Only one lap remains, and it will be attached below the white trim on the eave, to move with the roof. But we'll wait on this board because Louise needs to caulk around the door and window trim before the siding blocks access to those areas.
We made excellent progress today, nailing up nine 10' siding boards on the south wall. The work went well partly because all boards are nearly the same length, and also because there are no door or window cutouts. We'll do the 10th board tomorrow. It's tarting to look good!
What a struggle! It took us nearly two hours to cut and nail up the 10th board on the south wall. We were hoping to start siding the south gable, but that was not to be. Saturday, maybe.... In any case, here's the observatory with 10 laps on the west and south walls.
We managed to cut and install two siding laps on the south gable – the full-width piece beneath the vent, and a half-width piece on each side of the vent. Measuring and cutting the 14° taper on the upper boards was a bit of a challenge, but we prevailed. One more lap and we can move on to the east side.

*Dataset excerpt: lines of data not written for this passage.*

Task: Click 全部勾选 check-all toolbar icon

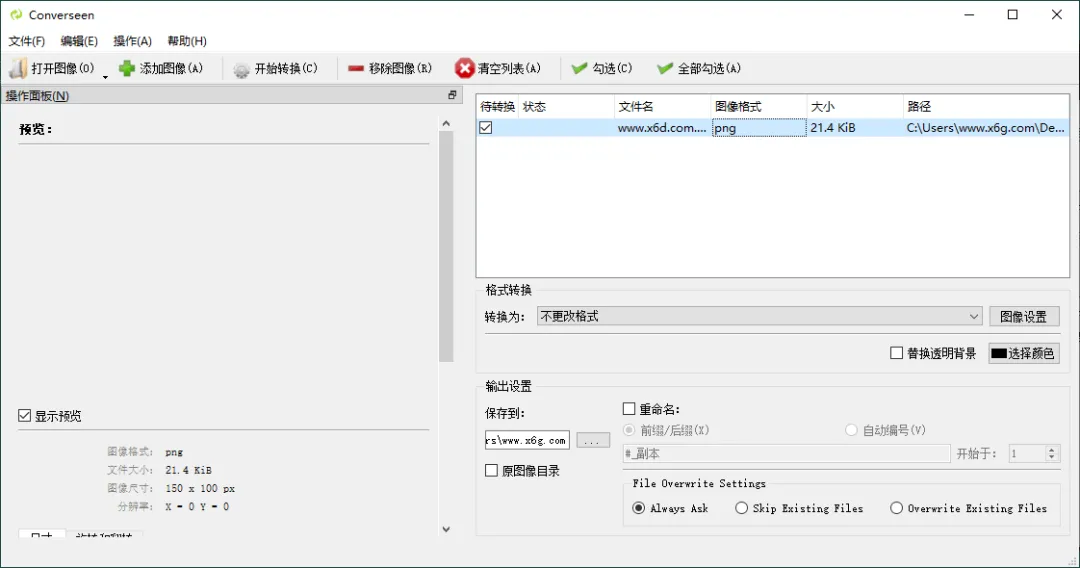Action: (x=665, y=68)
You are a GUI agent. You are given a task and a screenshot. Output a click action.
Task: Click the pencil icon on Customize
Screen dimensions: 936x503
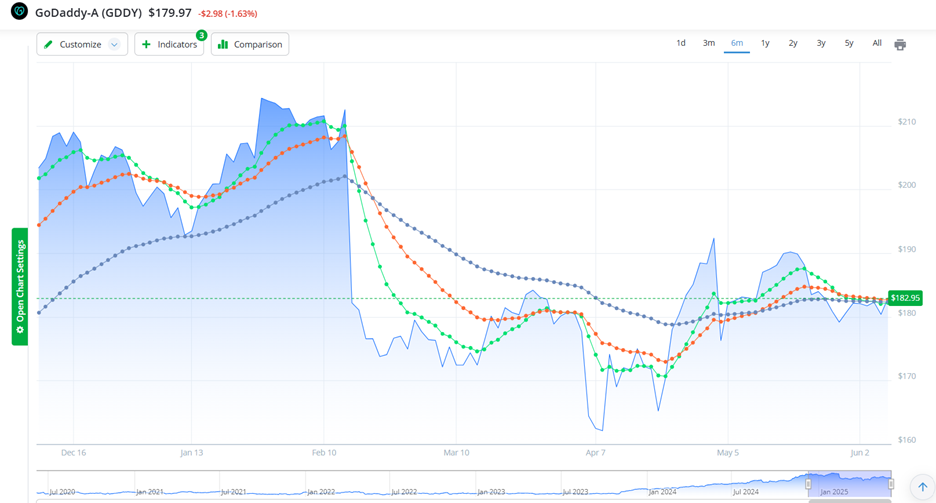pyautogui.click(x=48, y=44)
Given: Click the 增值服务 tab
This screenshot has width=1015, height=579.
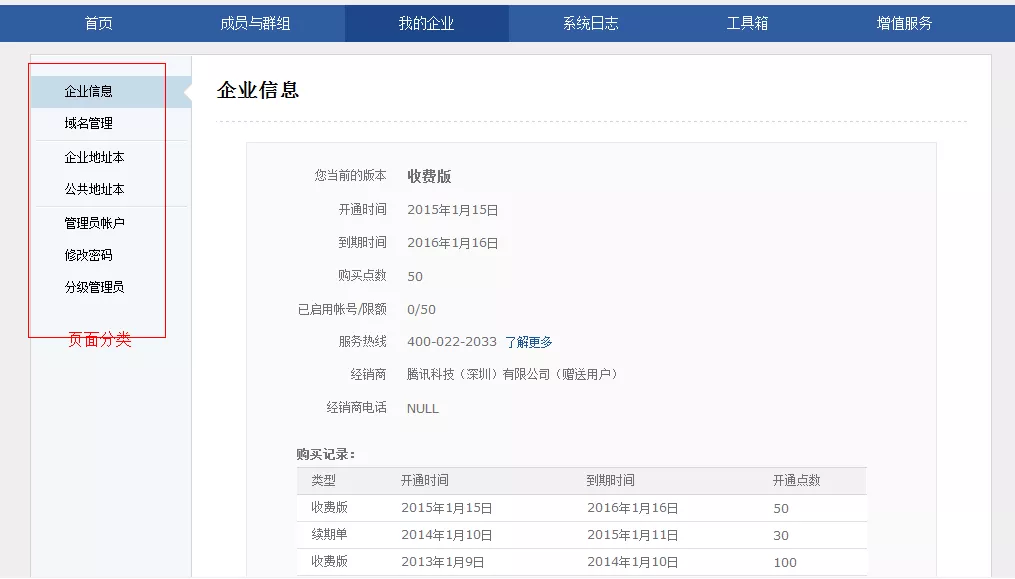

We thought we had it licked, but cutting and nailing up the last two short pieces of siding on the south gable turned out to be a big hassle. We finally got them right, so next time we can start siding the east side. That won't be for at least five days, given prior commitments and a rain forecast.
Here it is, five days later, and we're still stalled. It snowed last night and today – only an 1½ inches, but sufficient to make the ground sloppy for another couple of days. Rats!
We lost 12 days, mostly due to weather, but today we were able to install nearly two laps of Hardieplank siding on the east wall. The siding is 12 feet long, and this 14-foot wall has no window or door, so each lap has a butt-joint somewhere along its length.
Here is today's work.
Today we finished yesterday's partial siding lap, then added three more, for a total of five laps on the east side – half done.
With warmer temperatures and bright sunshine, we worked about five hours to nail up the remaining five siding laps on the east wall. It looks like this.
Today we installed the first three siding laps on the north wall.